A linked list containing only one node is always a palindrome because reading it forward and backward produces the same sequence.

This case can sometimes cause pointer-related bugs if the implementation assumes the existence of multiple nodes. In this solution, the fast and slow pointer loop exits immediately, and the comparison phase succeeds naturally.

Odd-Length Lists

Odd-length palindromes contain a middle element with no mirrored counterpart. For example:

1 -> 2 -> 3 -> 2 -> 1

The value 3 in the middle does not need comparison.

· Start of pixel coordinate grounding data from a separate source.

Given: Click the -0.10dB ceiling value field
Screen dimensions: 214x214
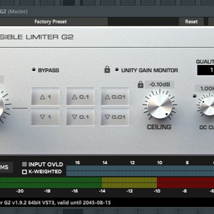Looking at the screenshot, I should [x=160, y=84].
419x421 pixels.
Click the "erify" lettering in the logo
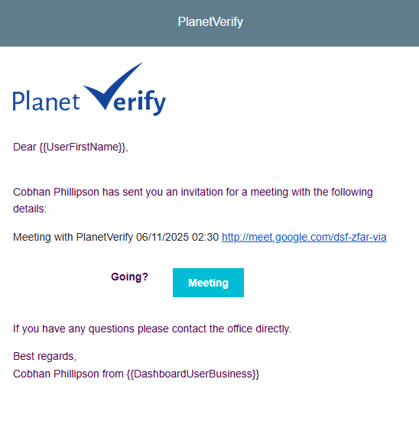(x=139, y=102)
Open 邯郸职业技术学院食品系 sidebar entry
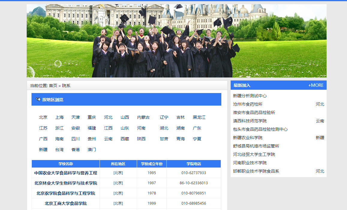347x210 pixels. pos(256,171)
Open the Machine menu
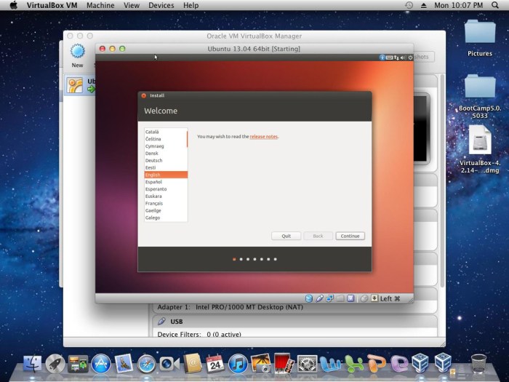Image resolution: width=509 pixels, height=382 pixels. 100,5
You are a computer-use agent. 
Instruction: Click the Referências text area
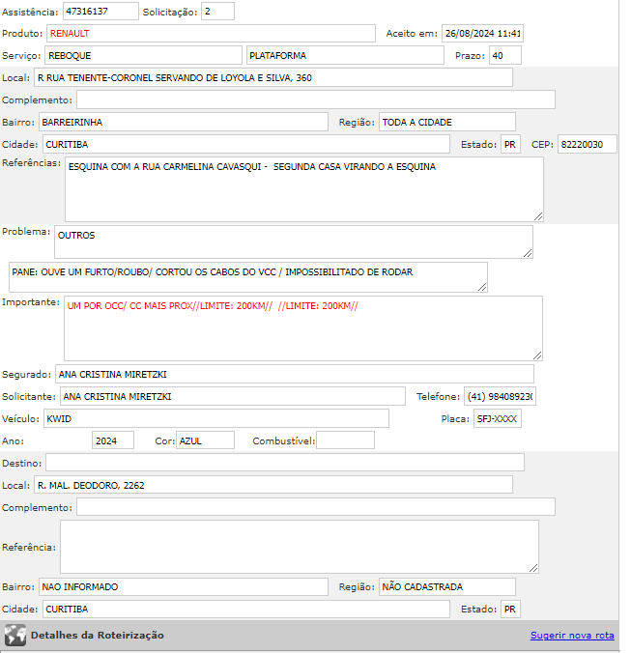tap(303, 188)
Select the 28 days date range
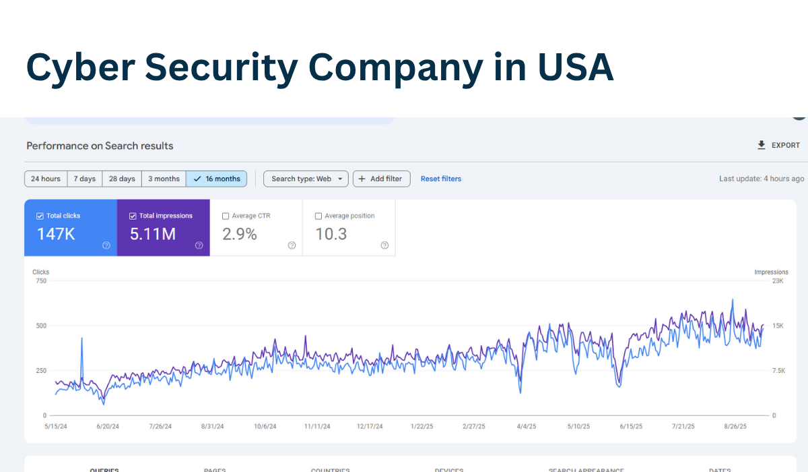This screenshot has width=808, height=472. tap(122, 179)
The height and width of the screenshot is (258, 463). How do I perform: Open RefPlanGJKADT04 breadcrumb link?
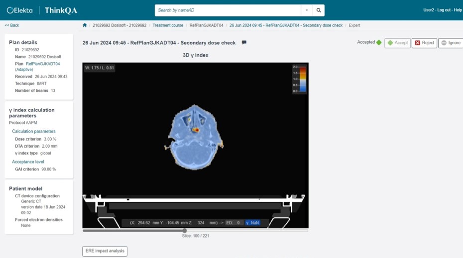(x=207, y=25)
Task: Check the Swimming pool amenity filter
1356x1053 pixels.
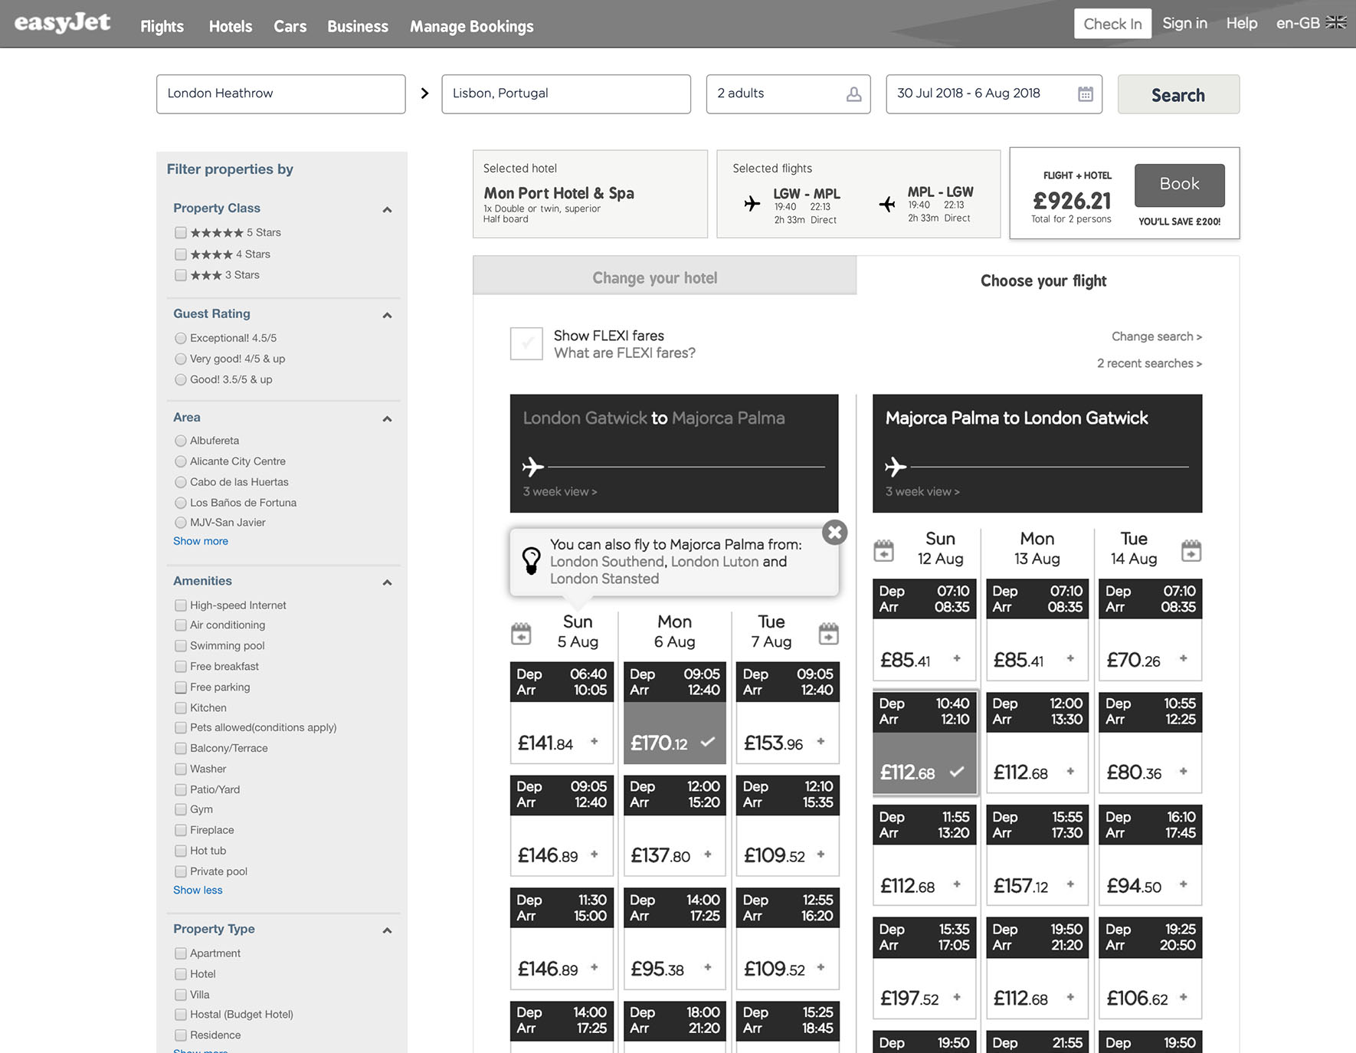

A common mistake is incorrectly handling the midpoint, causing comparisons to become misaligned. This implementation avoids the issue because the reversal starts at slow, and the comparison loop only traverses the reversed second half.

Even-Length Lists

Even-length lists split cleanly into two equal halves:

1 -> 2 -> 2 -> 1

There is no single middle node.

Incorrect midpoint calculations can easily skip nodes or compare mismatched pairs. The fast and slow pointer strategy correctly positions slow at the start of the second half, ensuring proper reversal and comparison.

Non-Palindrome With Early Mismatch

Lists such as:

1 -> 2

should terminate quickly once a mismatch is detected.

The implementation immediately returns False during comparison instead of continuing unnecessary traversal, which improves efficiency while maintaining correctness.